Choose a tag to compare

@vulogov vulogov released this 06 Jun 07:57
· 690 commits to main since this release

SD 3.5-medium: broken → working, verified

SD 3.5-medium was listed as supported since the SD3 line landed but had never once rendered an image — the sixth "shape-tested, never verified" model the proof corpus has caught. It now generates end to end on a 24 GB Mac (BF16-native on Metal).

It didn't even load: plakat's MMDiT loader expects the SAI single-file layout (fused joint_blocks QKV); Stability ships the diffusers transformer (split transformer_blocks Q/K/V). A diffusers→SAI remapper fixed the load. The forward + conditioning hid five more bugs, none catchable by a single-forward check:

  • pooled-y concatenated [CLIP-G, CLIP-L] vs diffusers' [CLIP-L, CLIP-G] — scrambled the adaLN conditioning so it never denoised
  • flow-match timestep passed raw [0,1] instead of ×1000
  • AdaLayerNormContinuous read (shift, scale) vs diffusers' (scale, shift) (×2) — a 2700-magnitude outlier
  • missing QK-norm on the context-qkv-only block; F16 timestep embed; sd35-medium variant mis-detect

The MMDiT now matches diffusers' SD3Transformer2DModel at corr 1.0.

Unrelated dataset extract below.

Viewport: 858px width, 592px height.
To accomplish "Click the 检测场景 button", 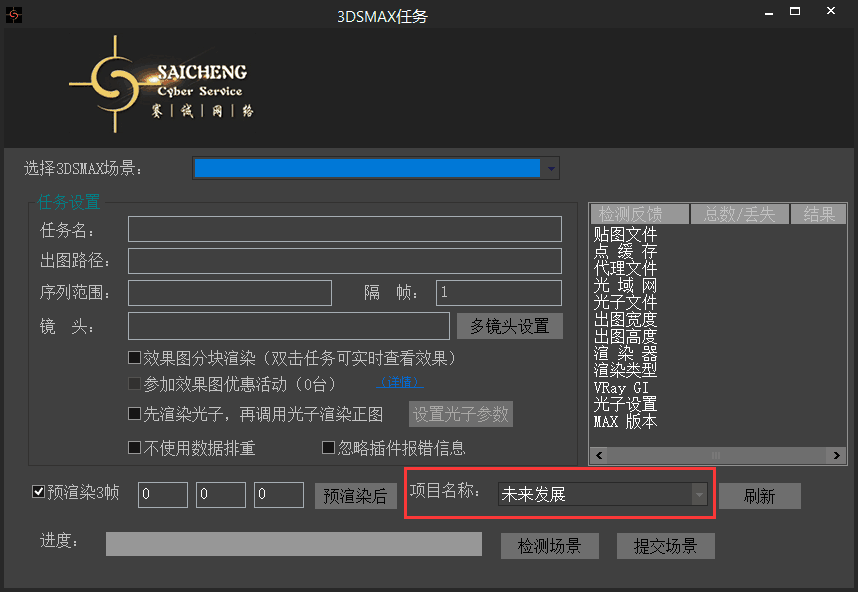I will (549, 546).
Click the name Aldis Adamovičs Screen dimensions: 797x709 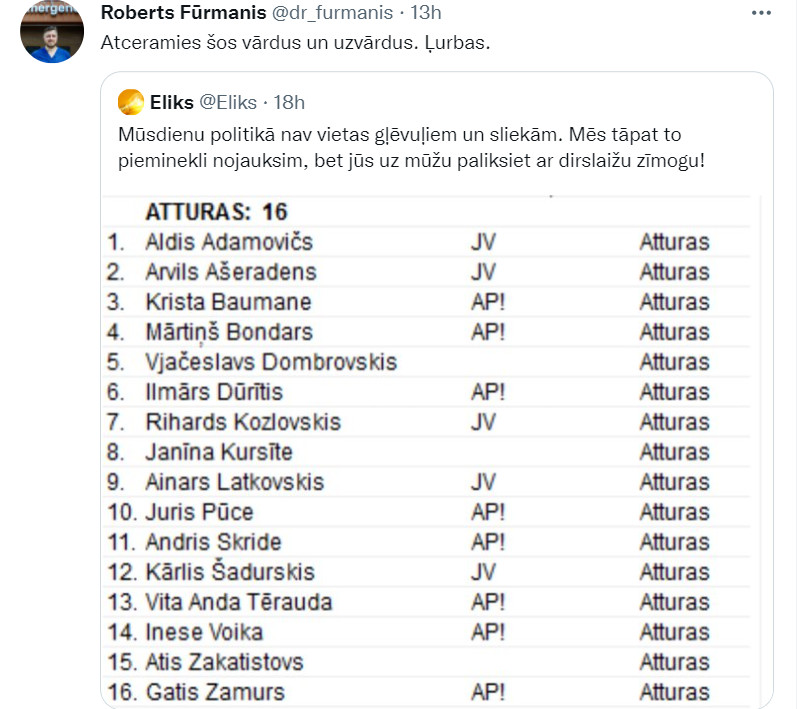click(228, 242)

Proof-corpus breadth (19 → 38 entries)

  • sd35.hjson — SD 3.5-medium, incl. a legible "FRESH BREAD" sign
  • upscale.sh — ML upscale (Real-ESRGAN ×2), opens the Transforms & post category
  • img2img.sh — prompt-steered style transfer (photo → oil / watercolour / sumi-e)
  • portrait.sh + portrait.hjson — text personas + a reference-photo lookalike (IP-Adapter-Plus-Face)
  • weather-scene.hjson — one area re-lit + re-weathered across the scenario scene × weather axes

Regression held at 1269 lib tests throughout; no other model affected. Published to crates.io.